Aufgaben zur Übung —
1/ Gib aus dem Text zur deutschen Nachkriegsgeschichte einen Abschnitt wörtlich wieder. Setze bei den Worten „Es mag ungewöhnlich“ ein und schließe nach „dieser Geschichte geleistet.“ ab.
2/ Warum sollten Historiker laut Hans-Peter Schwarz untersuchen, was nicht geschah? Antworte anhand des Textes zur deutschen Nachkriegsgeschichte in ein bis drei Sätzen.
3/ Durch welches Konzept lässt sich die deutsche Nachkriegsgeschichte laut Hans-Peter Schwarz nutzbringend erklären, wie es im Text zur deutschen Nachkriegsgeschichte heißt?

Vorliegender Text —
Es mag ungewöhnlich erscheinen, über Ereignisse zu spekulieren, die hätten geschehen können, doch haben deutsche Wissenschaftler das Potenzial eines solchen Unterfangens längst erkannt. Schon vor einer Generation behauptete Hans-Peter Schwarz, die deutsche Nachkriegsgeschichte lasse sich nutzbringend durch das Konzept der »ausgebliebenen Katastrophe« erklären.42 Durch eine Untersuchung dessen, was nicht geschah, könnten Historiker das Geschehene besser verstehen, so Schwarz, warum nämlich die deutsche Nachkriegsgeschichte letztlich so stabil verlief. Andere Wissenschaftler haben diese These aufgegriffen und für eine »imaginäre Geschichte« der Bundesrepublik plädiert – eine Geschichte »vom Ausbleiben des Erwarteten«.43 Bislang haben jedoch nur wenige einen größeren Beitrag zu dieser Geschichte geleistet.

Angezeigtes Material —
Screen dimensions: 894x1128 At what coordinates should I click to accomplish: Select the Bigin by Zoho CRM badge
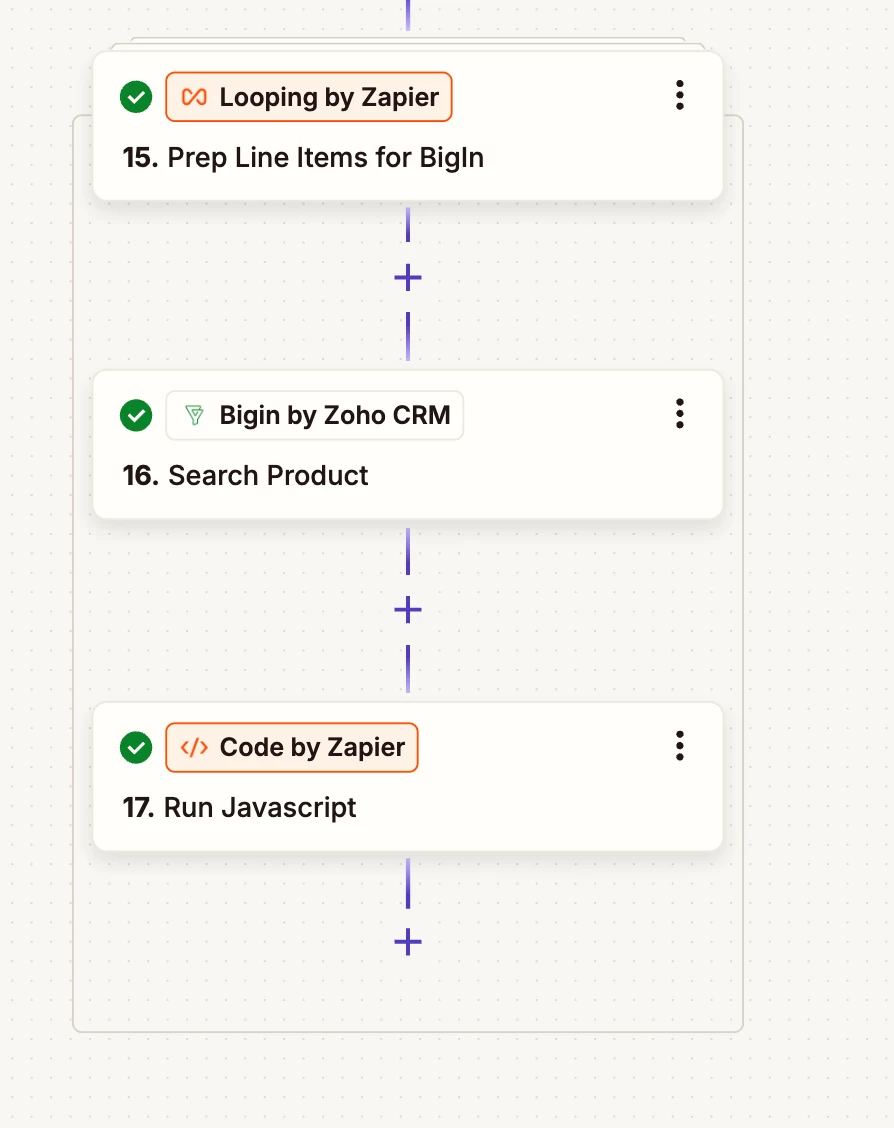(x=314, y=415)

Lösungen —
1/
Es mag ungewöhnlich erscheinen, über Ereignisse zu spekulieren, die hätten geschehen können, doch haben deutsche Wissenschaftler das Potenzial eines solchen Unterfangens längst erkannt. Schon vor einer Generation behauptete Hans-Peter Schwarz, die deutsche Nachkriegsgeschichte lasse sich nutzbringend durch das Konzept der »ausgebliebenen Katastrophe« erklären.42 Durch eine Untersuchung dessen, was nicht geschah, könnten Historiker das Geschehene besser verstehen, so Schwarz, warum nämlich die deutsche Nachkriegsgeschichte letztlich so stabil verlief. Andere Wissenschaftler haben diese These aufgegriffen und für eine »imaginäre Geschichte« der Bundesrepublik plädiert – eine Geschichte »vom Ausbleiben des Erwarteten«.43 Bislang haben jedoch nur wenige einen größeren Beitrag zu dieser Geschichte geleistet.

2/ Eine Untersuchung dessen, was nicht geschah, würde Historikern nach Schwarz helfen, das Geschehene besser zu verstehen. Vor allem ließe sich so erklären, warum die deutsche Nachkriegsgeschichte letztlich so stabil verlief.

3/ Durch das Konzept der „ausgebliebenen Katastrophe“.